In a moment they are gone, with no goodbyes or prayers or hugs, just gone, like sun behind clouds, but never returning. I weep for their moms who go to bed sobbing and stiff, moms who haven't eaten since that terrible morning, moms who can't sleep but don't want to stay awake anymore, moms who had laundry folded and dinner ready, and games to watch, and picture books still to read, moms who held their children in their arms and in their hearts, moms who will never be who they once were, now shattered and broken, weight of pain pushing down on their chests so much that they can't breathe anymore.

 

That's why I weep, feel their pain, pray for something good out of bad, hope for light to shine in darkness, imagine my blonde boy gone, no song, no sweet high-pitched voice, no questions about God or life, no Lego creations or hot wheels on the floor, no Elvis dance moves, no touch or hug or smile... it burns my heart deep.



And I imagine my dark-haired girl not here, no earth-brown eyes full of life and laughter, no singing at the top of her lungs off key, no animal drawings or teddy bears in bed, no sweet kisses and heartfelt prayers to Jesus, whom she knows and loves and my heart burns deep. Tragedy- an event resulting in great loss... would there be any greater loss than the death of a child? My child?

And in their loss I have gained. It feels shameful to admit that I have gained something in their chasm of grief. I've been given new eyes to see my children fully alive, fully awake, fully born to each moment, brimming with hope and destiny, and I see them clearly, my children. They are here and I will not miss these moments and minutes and mysteries.


I'm drinking deeply of each interaction,


each wisp of contentment,


each conversation,


each argument,


each want and desire,


each concern of theirs,


and every second in between.


It's as if I've had lasik surgery on my heart and what once was blurry has become so clear and concise. I get it, how this moment is wrapped in beauty, meant for my enjoyment, meant for me to praise the One who holds it all, even my kids, especially my kids. It's horrible to say that someone else's grief could be my great reward, my remembering to see each moment as a gift. I fear that I will soon forget how precious life is, how full and glorious it all is, when the news no longer speaks of the tragedy and lives go grinding on, will my heart grow cold and my vision grow dim?
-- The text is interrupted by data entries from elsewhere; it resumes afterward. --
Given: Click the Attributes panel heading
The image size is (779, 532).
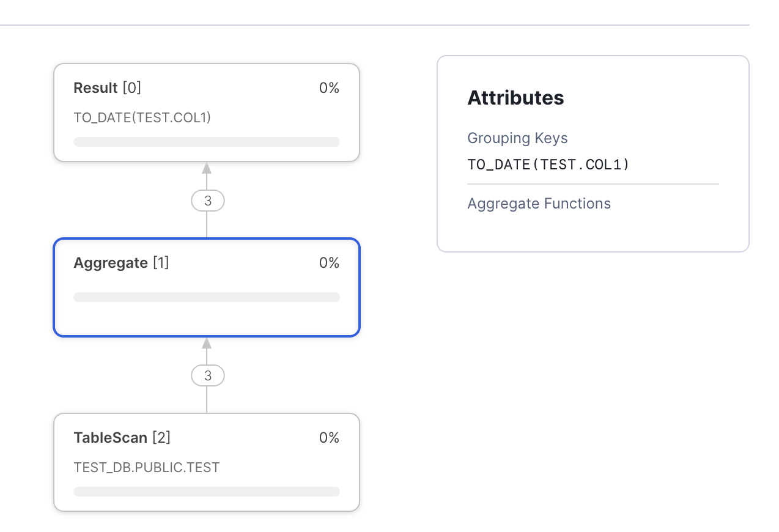Looking at the screenshot, I should pos(515,98).
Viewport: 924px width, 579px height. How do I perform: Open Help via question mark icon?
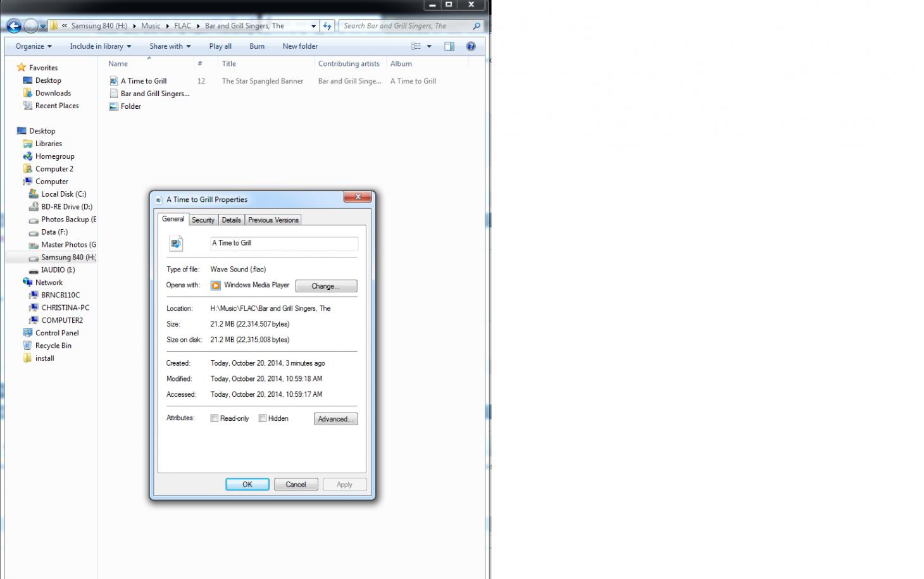coord(471,46)

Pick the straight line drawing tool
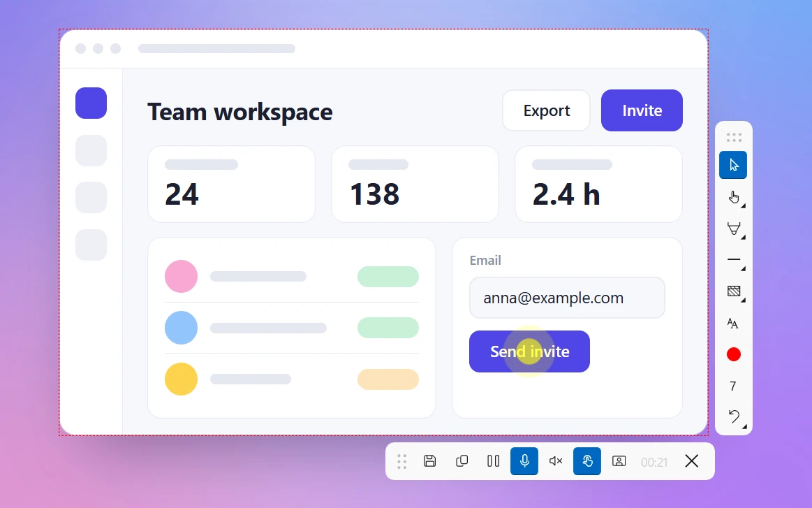[733, 260]
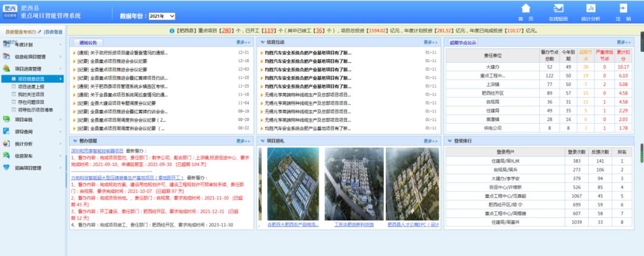
Task: Select 我的关注项目 in sidebar
Action: tap(31, 94)
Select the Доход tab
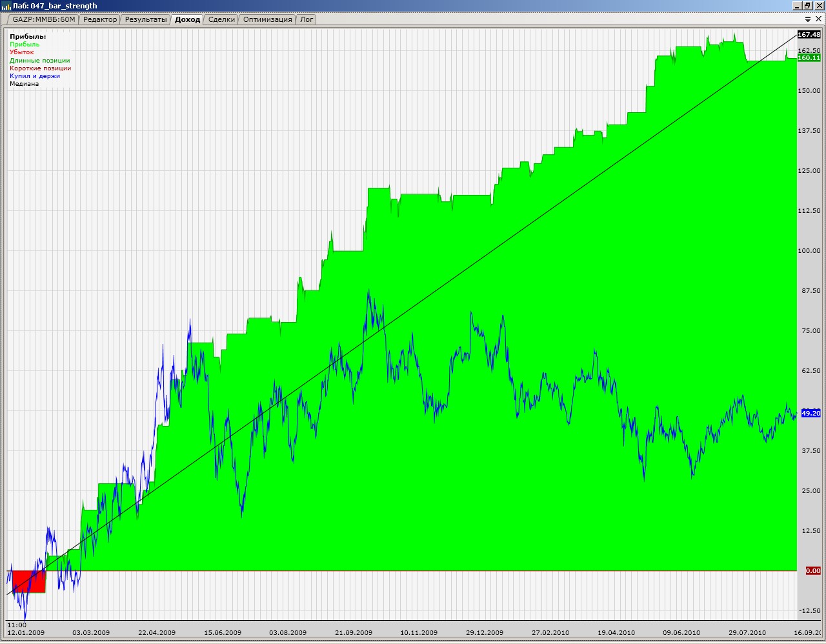 pos(187,19)
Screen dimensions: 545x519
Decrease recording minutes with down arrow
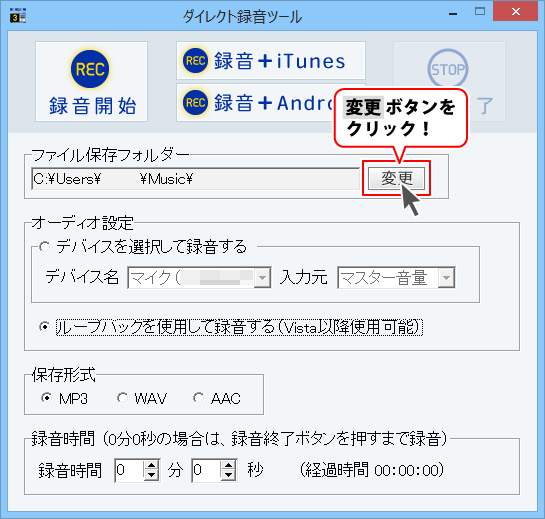[151, 475]
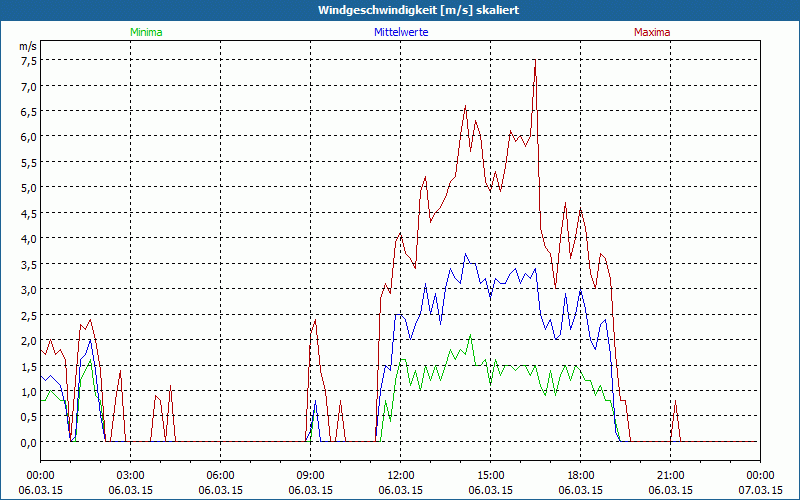Screen dimensions: 800x500
Task: Click the red Maxima legend label
Action: tap(652, 32)
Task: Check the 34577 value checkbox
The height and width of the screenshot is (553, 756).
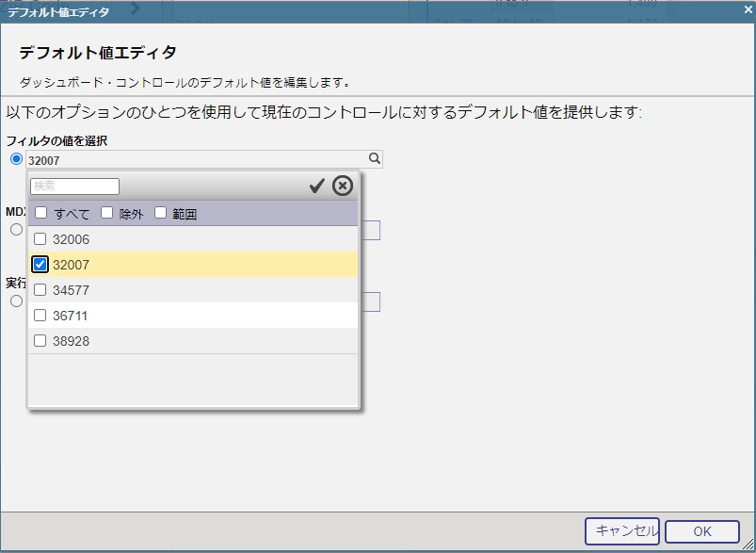Action: click(40, 290)

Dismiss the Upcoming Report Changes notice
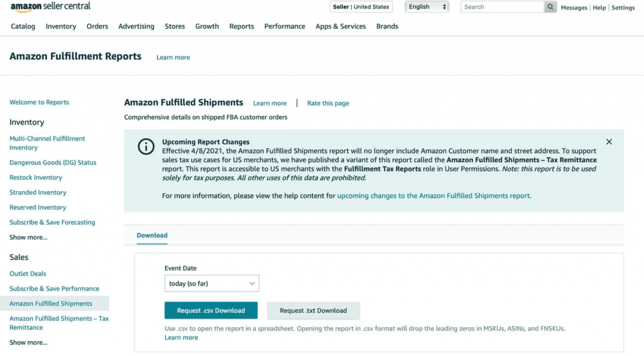(x=609, y=142)
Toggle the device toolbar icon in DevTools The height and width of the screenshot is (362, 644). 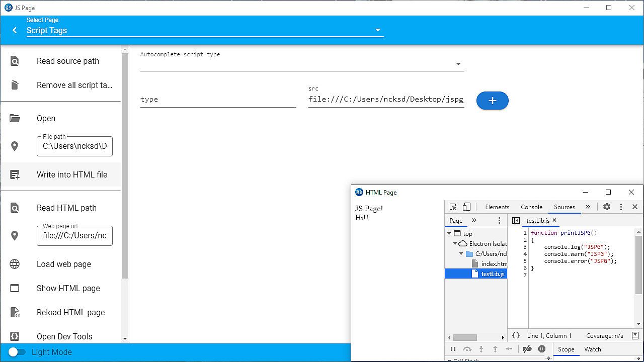tap(466, 207)
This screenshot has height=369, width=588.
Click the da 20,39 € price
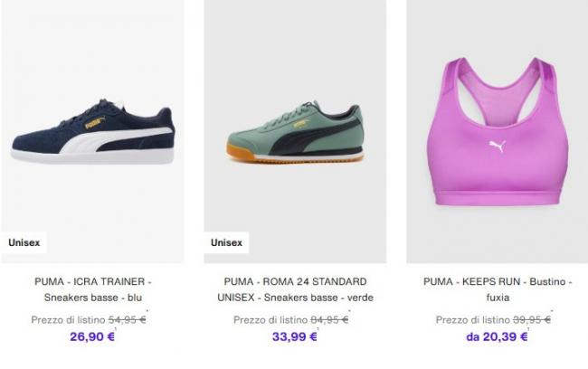click(x=497, y=336)
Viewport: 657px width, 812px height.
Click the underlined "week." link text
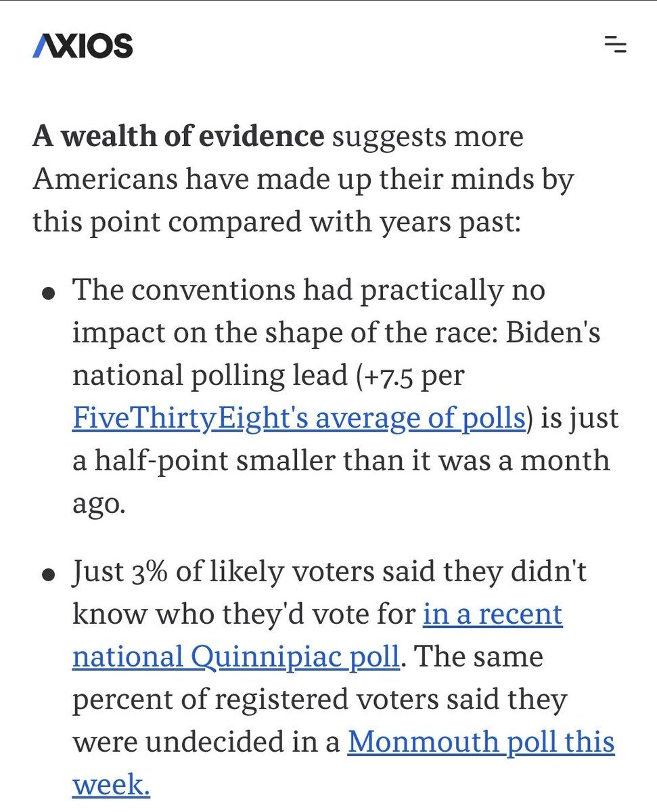pos(111,784)
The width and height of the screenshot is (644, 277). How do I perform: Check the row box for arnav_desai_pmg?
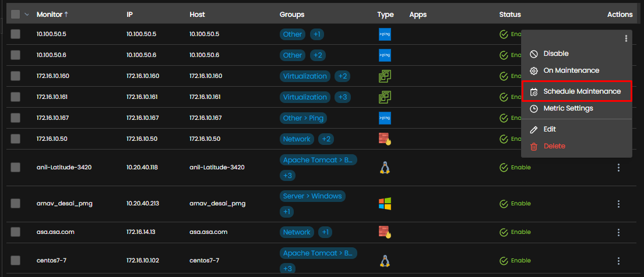(15, 204)
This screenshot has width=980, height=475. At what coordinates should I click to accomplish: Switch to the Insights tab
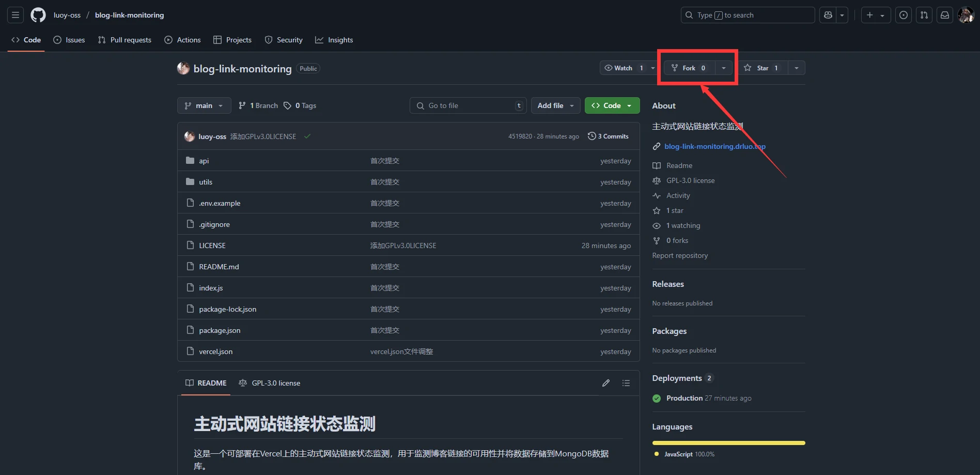point(334,40)
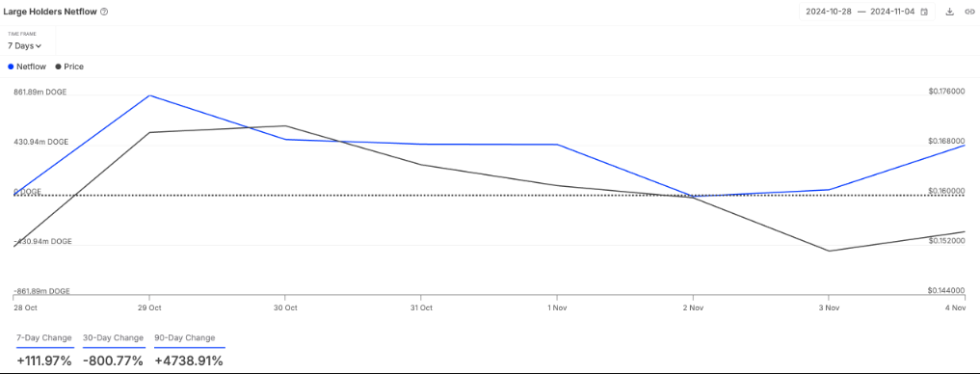Click the +4738.91% change value

[189, 361]
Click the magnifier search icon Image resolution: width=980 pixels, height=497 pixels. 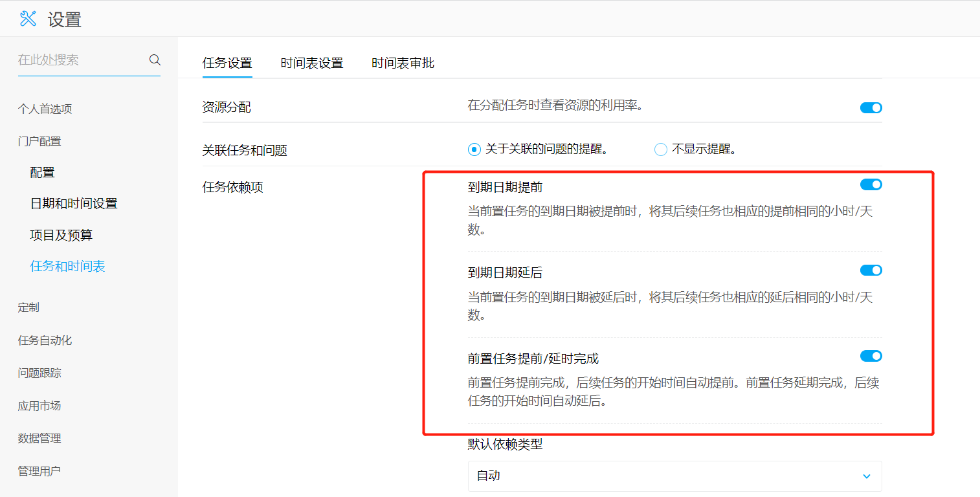click(155, 60)
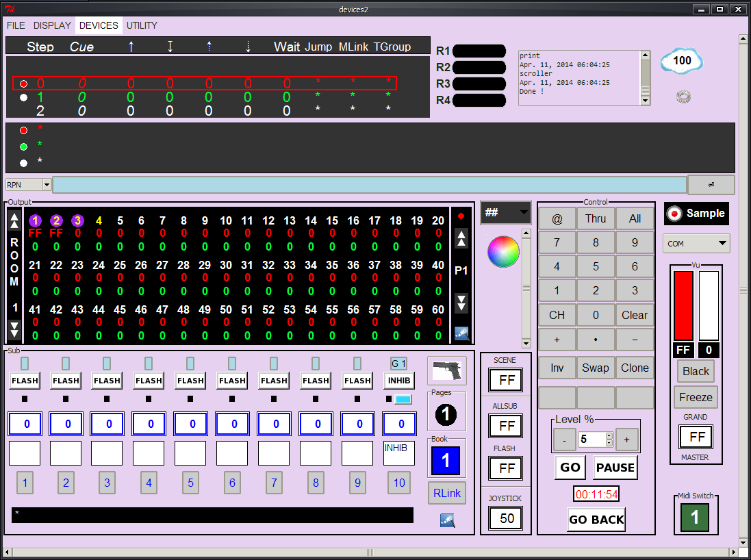This screenshot has width=751, height=560.
Task: Click the blue command input field
Action: 369,184
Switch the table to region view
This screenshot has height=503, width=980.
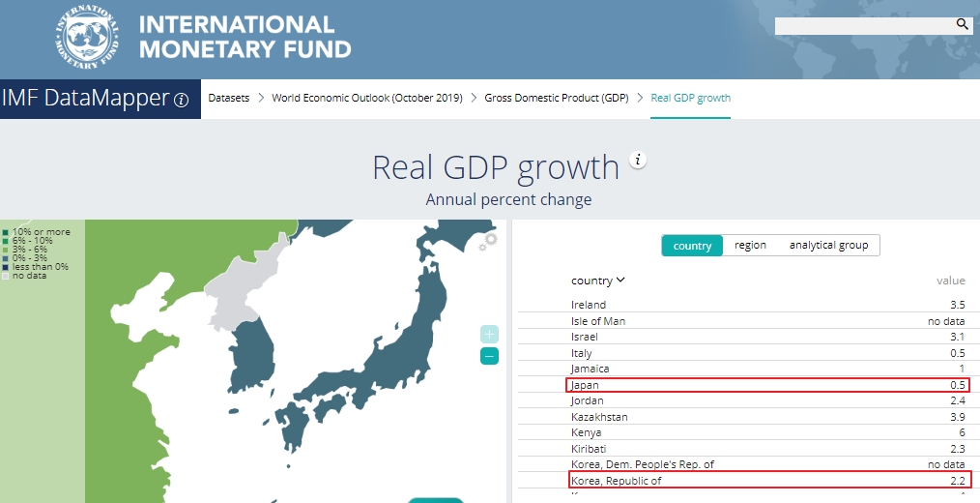[x=750, y=246]
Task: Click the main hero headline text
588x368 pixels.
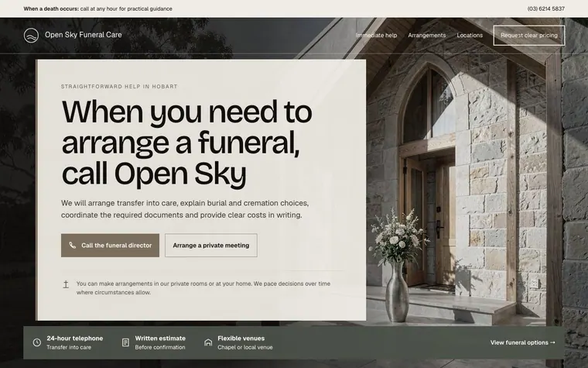Action: point(186,143)
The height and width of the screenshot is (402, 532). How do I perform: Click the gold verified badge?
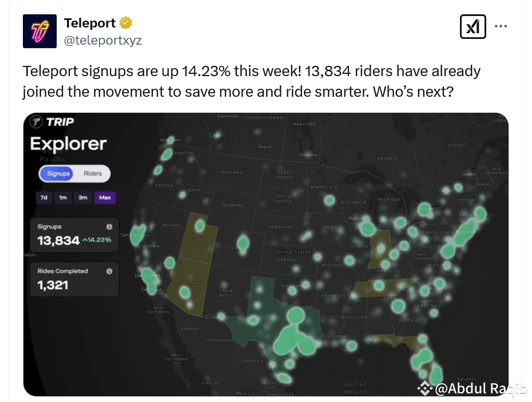(x=125, y=23)
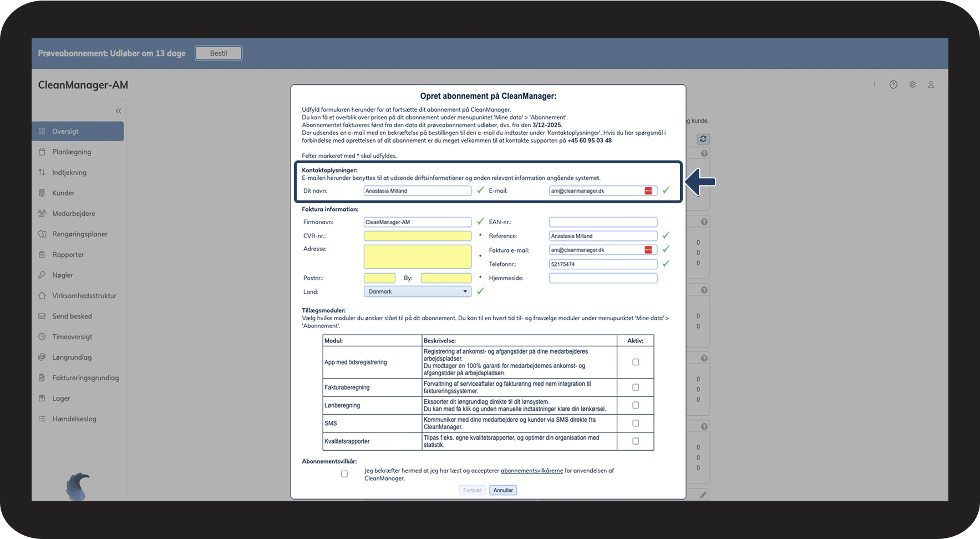Click the Nøgler key icon in sidebar
The image size is (980, 539).
point(42,275)
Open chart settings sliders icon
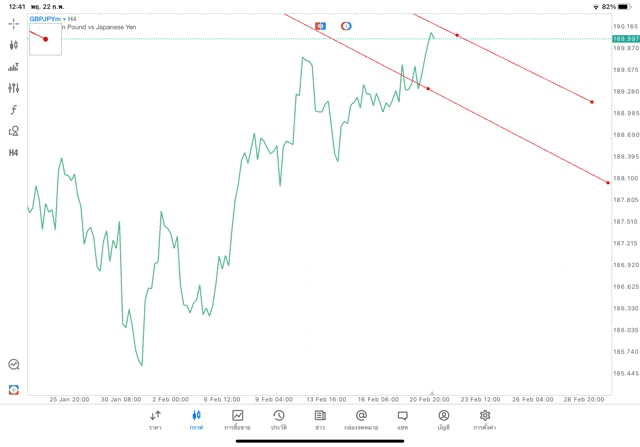This screenshot has width=640, height=447. click(14, 88)

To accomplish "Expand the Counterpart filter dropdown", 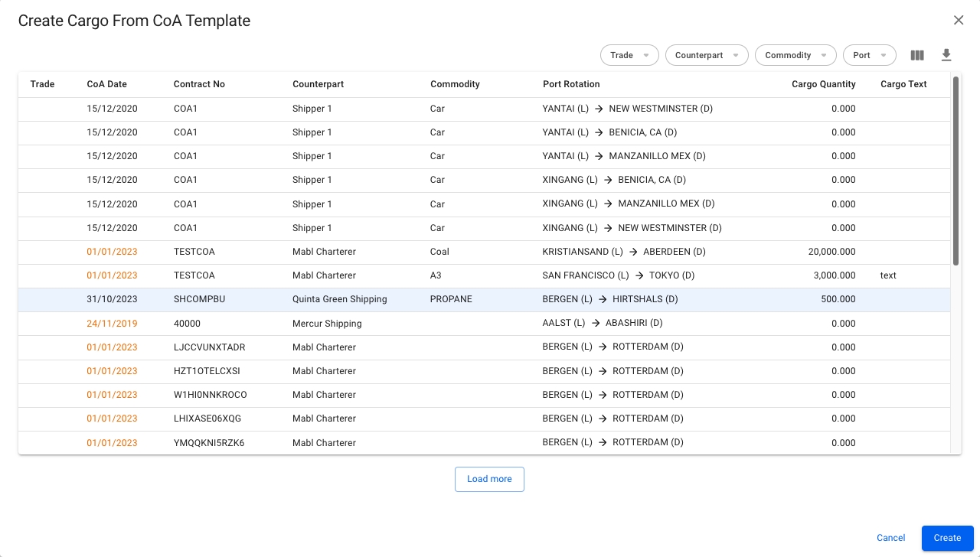I will click(706, 55).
And in this moment, as I type, the twins rush in after running around the house, and they both say "Mama, feel my heart, how it's beating!" And I stop to feel their hearts, literally, my hand on their chests and the chest rising and falling. "I love that, that I can feel your hearts." I reply. And they run away giggling and sweating and gasping.



And that's the gift, hearts beating fully alive and on time and in rhythm. And eyes that see the gift. This feeling, this moment, this lesson, this sermon written on my children's hearts, may I never forget.